• Exercise objective: Can you give all the records again without altering a single character?

Stored data:
---

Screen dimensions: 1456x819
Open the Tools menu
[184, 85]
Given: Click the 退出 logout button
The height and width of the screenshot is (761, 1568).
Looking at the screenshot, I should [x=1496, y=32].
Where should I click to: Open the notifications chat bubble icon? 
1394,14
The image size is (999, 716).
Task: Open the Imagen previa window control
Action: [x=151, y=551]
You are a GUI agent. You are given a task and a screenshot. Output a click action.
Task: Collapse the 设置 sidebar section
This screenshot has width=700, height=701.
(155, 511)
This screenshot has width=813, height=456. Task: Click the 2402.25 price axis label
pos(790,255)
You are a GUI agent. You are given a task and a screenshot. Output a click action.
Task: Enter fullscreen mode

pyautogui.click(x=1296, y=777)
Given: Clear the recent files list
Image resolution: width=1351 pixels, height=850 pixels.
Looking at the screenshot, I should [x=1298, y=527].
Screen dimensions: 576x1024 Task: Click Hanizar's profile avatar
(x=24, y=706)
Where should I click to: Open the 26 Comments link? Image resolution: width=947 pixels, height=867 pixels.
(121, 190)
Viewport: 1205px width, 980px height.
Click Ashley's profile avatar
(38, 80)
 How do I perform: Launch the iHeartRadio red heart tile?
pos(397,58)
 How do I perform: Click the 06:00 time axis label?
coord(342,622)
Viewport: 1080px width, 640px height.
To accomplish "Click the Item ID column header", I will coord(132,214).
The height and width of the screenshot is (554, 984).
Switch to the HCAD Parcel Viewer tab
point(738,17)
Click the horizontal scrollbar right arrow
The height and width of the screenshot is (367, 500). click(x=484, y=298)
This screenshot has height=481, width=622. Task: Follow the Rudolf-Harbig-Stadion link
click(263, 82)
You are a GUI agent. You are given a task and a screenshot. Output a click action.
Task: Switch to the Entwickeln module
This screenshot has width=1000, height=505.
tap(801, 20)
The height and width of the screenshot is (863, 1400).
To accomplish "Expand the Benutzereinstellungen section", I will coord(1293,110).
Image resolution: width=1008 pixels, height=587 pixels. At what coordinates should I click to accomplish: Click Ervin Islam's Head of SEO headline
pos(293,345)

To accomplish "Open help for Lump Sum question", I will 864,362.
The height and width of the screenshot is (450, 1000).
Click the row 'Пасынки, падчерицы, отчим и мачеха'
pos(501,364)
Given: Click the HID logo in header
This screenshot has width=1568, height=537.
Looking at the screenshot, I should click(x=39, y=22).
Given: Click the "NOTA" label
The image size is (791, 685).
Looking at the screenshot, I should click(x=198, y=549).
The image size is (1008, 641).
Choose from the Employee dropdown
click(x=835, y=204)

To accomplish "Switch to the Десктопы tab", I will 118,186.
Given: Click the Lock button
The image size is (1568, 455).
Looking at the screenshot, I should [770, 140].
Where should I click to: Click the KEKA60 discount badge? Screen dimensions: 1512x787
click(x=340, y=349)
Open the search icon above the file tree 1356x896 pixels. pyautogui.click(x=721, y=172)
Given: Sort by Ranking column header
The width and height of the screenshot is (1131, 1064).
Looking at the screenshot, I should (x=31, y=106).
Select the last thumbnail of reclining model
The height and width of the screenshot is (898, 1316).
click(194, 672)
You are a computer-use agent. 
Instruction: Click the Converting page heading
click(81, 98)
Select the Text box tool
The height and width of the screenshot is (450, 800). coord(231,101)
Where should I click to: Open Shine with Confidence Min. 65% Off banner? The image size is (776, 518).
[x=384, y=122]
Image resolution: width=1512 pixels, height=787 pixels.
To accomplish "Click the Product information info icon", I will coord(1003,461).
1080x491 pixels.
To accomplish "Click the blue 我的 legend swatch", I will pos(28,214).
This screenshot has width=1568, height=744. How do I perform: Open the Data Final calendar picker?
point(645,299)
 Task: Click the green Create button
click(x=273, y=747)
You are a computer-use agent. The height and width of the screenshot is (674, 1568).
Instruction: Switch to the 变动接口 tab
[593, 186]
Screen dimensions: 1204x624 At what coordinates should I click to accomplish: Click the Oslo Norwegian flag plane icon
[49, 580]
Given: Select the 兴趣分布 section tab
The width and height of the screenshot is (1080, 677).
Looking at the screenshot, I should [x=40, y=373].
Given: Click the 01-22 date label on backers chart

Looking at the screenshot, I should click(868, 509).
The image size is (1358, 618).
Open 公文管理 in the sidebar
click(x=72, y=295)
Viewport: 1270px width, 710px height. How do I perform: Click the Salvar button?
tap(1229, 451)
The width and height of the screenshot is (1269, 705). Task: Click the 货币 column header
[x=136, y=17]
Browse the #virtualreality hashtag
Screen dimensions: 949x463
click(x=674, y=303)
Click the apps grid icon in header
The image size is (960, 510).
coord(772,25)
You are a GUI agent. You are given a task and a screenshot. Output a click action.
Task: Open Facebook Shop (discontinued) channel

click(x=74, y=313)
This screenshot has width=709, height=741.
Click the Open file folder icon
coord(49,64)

---

• Exercise result:
Screen dimensions: 1456x819
Open the Tools menu
[184, 85]
Given: Click the 退出 logout button
The height and width of the screenshot is (761, 1568).
Looking at the screenshot, I should [x=1496, y=32].
Where should I click to: Open the notifications chat bubble icon? 
1394,14
The image size is (999, 716).
Task: Open the Imagen previa window control
Action: [x=151, y=551]
You are a GUI agent. You are given a task and a screenshot. Output a click action.
Task: Collapse the 设置 sidebar section
This screenshot has width=700, height=701.
(155, 511)
This screenshot has width=813, height=456. Task: Click the 2402.25 price axis label
pos(790,255)
You are a GUI agent. You are given a task and a screenshot. Output a click action.
Task: Enter fullscreen mode

pyautogui.click(x=1296, y=777)
Given: Clear the recent files list
Image resolution: width=1351 pixels, height=850 pixels.
Looking at the screenshot, I should [x=1298, y=527].
Screen dimensions: 576x1024 Task: Click Hanizar's profile avatar
(x=24, y=706)
Where should I click to: Open the 26 Comments link? Image resolution: width=947 pixels, height=867 pixels.
(121, 190)
Viewport: 1205px width, 980px height.
Click Ashley's profile avatar
(38, 80)
 How do I perform: Launch the iHeartRadio red heart tile?
pos(397,58)
 How do I perform: Click the 06:00 time axis label?
coord(342,622)
Viewport: 1080px width, 640px height.
To accomplish "Click the Item ID column header", I will coord(132,214).
The height and width of the screenshot is (554, 984).
Switch to the HCAD Parcel Viewer tab
point(738,17)
Click the horizontal scrollbar right arrow
The height and width of the screenshot is (367, 500). click(x=484, y=298)
This screenshot has height=481, width=622. Task: Follow the Rudolf-Harbig-Stadion link
click(263, 82)
You are a GUI agent. You are given a task and a screenshot. Output a click action.
Task: Switch to the Entwickeln module
This screenshot has width=1000, height=505.
tap(801, 20)
The height and width of the screenshot is (863, 1400).
To accomplish "Expand the Benutzereinstellungen section", I will coord(1293,110).
Image resolution: width=1008 pixels, height=587 pixels. At what coordinates should I click to accomplish: Click Ervin Islam's Head of SEO headline
pos(293,345)

To accomplish "Open help for Lump Sum question", I will 864,362.
The height and width of the screenshot is (450, 1000).
Click the row 'Пасынки, падчерицы, отчим и мачеха'
pos(501,364)
Given: Click the HID logo in header
This screenshot has width=1568, height=537.
Looking at the screenshot, I should click(x=39, y=22).
Given: Click the "NOTA" label
The image size is (791, 685).
Looking at the screenshot, I should click(x=198, y=549).
The image size is (1008, 641).
Choose from the Employee dropdown
click(x=835, y=204)

To accomplish "Switch to the Десктопы tab", I will 118,186.
Given: Click the Lock button
The image size is (1568, 455).
Looking at the screenshot, I should [770, 140].
Where should I click to: Click the KEKA60 discount badge? Screen dimensions: 1512x787
click(x=340, y=349)
Open the search icon above the file tree 1356x896 pixels. pyautogui.click(x=721, y=172)
Given: Sort by Ranking column header
The width and height of the screenshot is (1131, 1064).
Looking at the screenshot, I should (x=31, y=106).
Select the last thumbnail of reclining model
The height and width of the screenshot is (898, 1316).
click(194, 672)
You are a computer-use agent. 
Instruction: Click the Converting page heading
click(81, 98)
Select the Text box tool
The height and width of the screenshot is (450, 800). coord(231,101)
Where should I click to: Open Shine with Confidence Min. 65% Off banner? The image size is (776, 518).
[x=384, y=122]
Image resolution: width=1512 pixels, height=787 pixels.
To accomplish "Click the Product information info icon", I will coord(1003,461).
1080x491 pixels.
To accomplish "Click the blue 我的 legend swatch", I will pos(28,214).
This screenshot has width=1568, height=744. How do I perform: Open the Data Final calendar picker?
point(645,299)
 Task: Click the green Create button
click(x=273, y=747)
You are a computer-use agent. The height and width of the screenshot is (674, 1568).
Instruction: Switch to the 变动接口 tab
[593, 186]
Screen dimensions: 1204x624 At what coordinates should I click to accomplish: Click the Oslo Norwegian flag plane icon
[49, 580]
Given: Select the 兴趣分布 section tab
The width and height of the screenshot is (1080, 677).
Looking at the screenshot, I should [x=40, y=373].
Given: Click the 01-22 date label on backers chart

Looking at the screenshot, I should click(868, 509).
The image size is (1358, 618).
Open 公文管理 in the sidebar
click(x=72, y=295)
Viewport: 1270px width, 710px height. How do I perform: Click the Salvar button?
tap(1229, 451)
The width and height of the screenshot is (1269, 705). Task: Click the 货币 column header
[x=136, y=17]
Browse the #virtualreality hashtag
Screen dimensions: 949x463
click(x=674, y=303)
Click the apps grid icon in header
The image size is (960, 510).
coord(772,25)
You are a GUI agent. You are given a task and a screenshot. Output a click action.
Task: Open Facebook Shop (discontinued) channel

click(x=74, y=313)
This screenshot has width=709, height=741.
Click the Open file folder icon
coord(49,64)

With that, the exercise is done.